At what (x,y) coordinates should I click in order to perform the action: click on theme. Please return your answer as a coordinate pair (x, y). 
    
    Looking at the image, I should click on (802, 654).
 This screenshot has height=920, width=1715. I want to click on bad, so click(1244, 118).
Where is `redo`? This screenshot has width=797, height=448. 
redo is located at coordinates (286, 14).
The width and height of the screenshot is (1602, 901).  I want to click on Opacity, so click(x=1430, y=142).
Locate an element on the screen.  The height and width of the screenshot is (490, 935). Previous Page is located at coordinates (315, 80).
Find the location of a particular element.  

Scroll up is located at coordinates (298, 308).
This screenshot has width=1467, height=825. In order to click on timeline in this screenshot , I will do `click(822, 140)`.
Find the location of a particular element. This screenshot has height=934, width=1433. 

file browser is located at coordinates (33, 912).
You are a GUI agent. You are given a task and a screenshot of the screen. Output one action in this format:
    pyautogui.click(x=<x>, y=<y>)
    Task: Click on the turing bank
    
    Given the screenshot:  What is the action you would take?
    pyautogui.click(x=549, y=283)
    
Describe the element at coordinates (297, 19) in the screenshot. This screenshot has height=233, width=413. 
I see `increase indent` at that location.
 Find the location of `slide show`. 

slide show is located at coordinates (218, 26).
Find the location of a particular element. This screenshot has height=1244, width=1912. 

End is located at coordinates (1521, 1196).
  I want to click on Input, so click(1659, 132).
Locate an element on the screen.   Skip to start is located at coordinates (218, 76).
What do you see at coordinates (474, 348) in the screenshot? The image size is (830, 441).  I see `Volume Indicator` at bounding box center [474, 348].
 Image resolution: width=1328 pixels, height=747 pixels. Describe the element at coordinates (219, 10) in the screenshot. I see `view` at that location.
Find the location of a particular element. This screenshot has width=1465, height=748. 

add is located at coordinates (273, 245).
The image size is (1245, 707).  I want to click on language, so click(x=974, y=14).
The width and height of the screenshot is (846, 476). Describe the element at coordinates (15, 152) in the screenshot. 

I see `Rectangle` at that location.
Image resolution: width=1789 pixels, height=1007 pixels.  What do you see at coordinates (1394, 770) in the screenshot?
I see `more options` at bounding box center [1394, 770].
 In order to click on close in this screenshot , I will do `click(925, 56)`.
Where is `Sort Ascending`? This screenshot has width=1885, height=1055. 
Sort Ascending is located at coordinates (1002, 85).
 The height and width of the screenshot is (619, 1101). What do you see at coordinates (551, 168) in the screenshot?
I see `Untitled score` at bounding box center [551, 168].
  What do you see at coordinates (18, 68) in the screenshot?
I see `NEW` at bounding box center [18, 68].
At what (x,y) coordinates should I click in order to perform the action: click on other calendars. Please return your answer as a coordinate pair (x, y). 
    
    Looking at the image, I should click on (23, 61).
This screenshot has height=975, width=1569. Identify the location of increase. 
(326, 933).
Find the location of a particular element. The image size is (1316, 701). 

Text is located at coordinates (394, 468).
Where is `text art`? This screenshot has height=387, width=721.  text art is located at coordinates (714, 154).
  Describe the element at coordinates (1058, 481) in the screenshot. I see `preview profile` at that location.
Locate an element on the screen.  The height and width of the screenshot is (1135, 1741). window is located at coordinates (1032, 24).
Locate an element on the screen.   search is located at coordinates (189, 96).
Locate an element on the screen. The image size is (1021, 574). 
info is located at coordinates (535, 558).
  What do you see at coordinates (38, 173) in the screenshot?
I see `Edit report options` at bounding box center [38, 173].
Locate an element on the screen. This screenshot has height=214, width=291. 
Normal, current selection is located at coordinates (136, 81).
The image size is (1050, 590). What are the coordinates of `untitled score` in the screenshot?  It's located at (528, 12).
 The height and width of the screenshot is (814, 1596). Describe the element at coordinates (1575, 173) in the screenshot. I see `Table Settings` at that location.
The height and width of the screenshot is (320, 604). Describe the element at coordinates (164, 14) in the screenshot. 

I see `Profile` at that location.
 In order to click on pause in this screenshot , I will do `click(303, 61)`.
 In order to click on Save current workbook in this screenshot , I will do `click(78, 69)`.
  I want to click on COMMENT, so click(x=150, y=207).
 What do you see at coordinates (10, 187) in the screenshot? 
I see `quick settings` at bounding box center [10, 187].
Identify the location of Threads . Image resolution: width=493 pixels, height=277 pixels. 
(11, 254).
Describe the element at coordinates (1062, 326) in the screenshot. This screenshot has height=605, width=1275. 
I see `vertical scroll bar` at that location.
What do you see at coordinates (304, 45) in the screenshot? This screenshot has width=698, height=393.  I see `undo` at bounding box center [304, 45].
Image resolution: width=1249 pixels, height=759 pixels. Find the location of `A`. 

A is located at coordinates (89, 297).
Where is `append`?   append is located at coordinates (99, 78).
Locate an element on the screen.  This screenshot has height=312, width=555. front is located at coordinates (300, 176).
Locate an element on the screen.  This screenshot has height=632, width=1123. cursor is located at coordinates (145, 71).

## THE REQUEST
Identify every line in the listing above that contains the string "increase", treating uppercase and lowercase as different, and copy each such line.

## ANSWER IN FULL
I see `increase indent` at that location.
This screenshot has height=975, width=1569. Identify the location of increase. 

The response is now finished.